In Afghanistan's Bamyan Province, a New Zealand-funded development project is now bringing 24-hour electricity to 2,490 homes and businesses in scattered hamlets with an off-the-grid, 1.05-MW network of solar arrays, batteries, backup generators and transmission lines.
The $14.2-million project includes five arrays, mostly perched on rough hillsides about 10 km apart at an elevation of 8,500 ft. It now is in the hands of the Afghan national electricity utility for a 24-month, post-construction run-in maintenance period.
The developer is the Bamyan Renewable Energy Programme Partnership. Program manager is International Strategic Development Solutions, a New Zealand company specializing in program management for development and reconstruction in challenging environments.

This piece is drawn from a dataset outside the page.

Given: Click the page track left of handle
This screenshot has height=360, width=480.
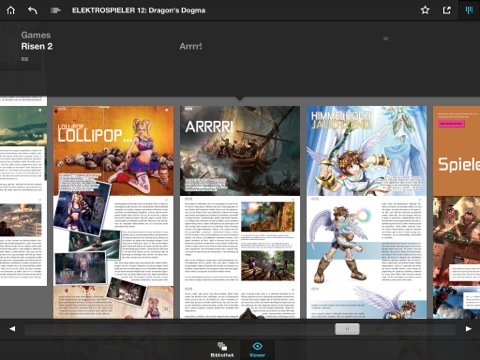Looking at the screenshot, I should click(x=179, y=329).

ISDS was launched in 2010 by two long-serving veterans of New Zealand's reconstruction in Afghanistan, Karl Maddaford and Alpha Kennedy. They founded ISDS on a philosophy that reconstruction success in unstable, conflict or post-conflict zones requires deep community engagement and capacity-building focused on direct local input in construction as well as in post-construction management, operations and maintenance.
"We very deliberately are not a technical-based entity," says Maddaford, CEO. "We are not road builders, vertical constructors, renewable energy implementers or agronomists—even though we have successfully delivered programs in each of these disciplines. We are reconstruction program specialists."
The utility's equipment must meet standards for a 20-year service life in an environment that includes 100-km-per-hour continuous winds, with gusts to 150 km per hour, as well as heavy snow, deep cold and continuous dust. The project includes build-out of storage battery banks, back-up generators, transmission lines as well as distribution, metering, maintenance and management systems. All components must be available in-country, supportable by Afghan resources and maintainable by local staff.
One of the tools ISDS uses in the project is a service from San Diego-based NoteVault, a voice-to-text mobile reporting system for contractors. It stores verbal notes on a smartphone and uploads them for transcription and routing whenever cell coverage is found. Seeing "a real utility in NoteVault for this and all future projects," Maddaford says he deployed it to capture progress notes and photos from a team spread out in a mountainous region, where Internet and mobile coverage is intermittent and unreliable.
"By combining advanced tools such as NoteVault, [we] were able to maintain a higher degree of control over project variables and progress," Maddaford says. Issues are raised and addressed quickly while maintaining "a high level of inclusion" to stakeholders—most of whom were not in Afghanistan.
"The project has been very favorably received by the local community as this is the first time they have had access to mains power," Maddaford says. "Primary recipients have been residential households—allowing opportunities to study after dark and significantly increasing the standard of living."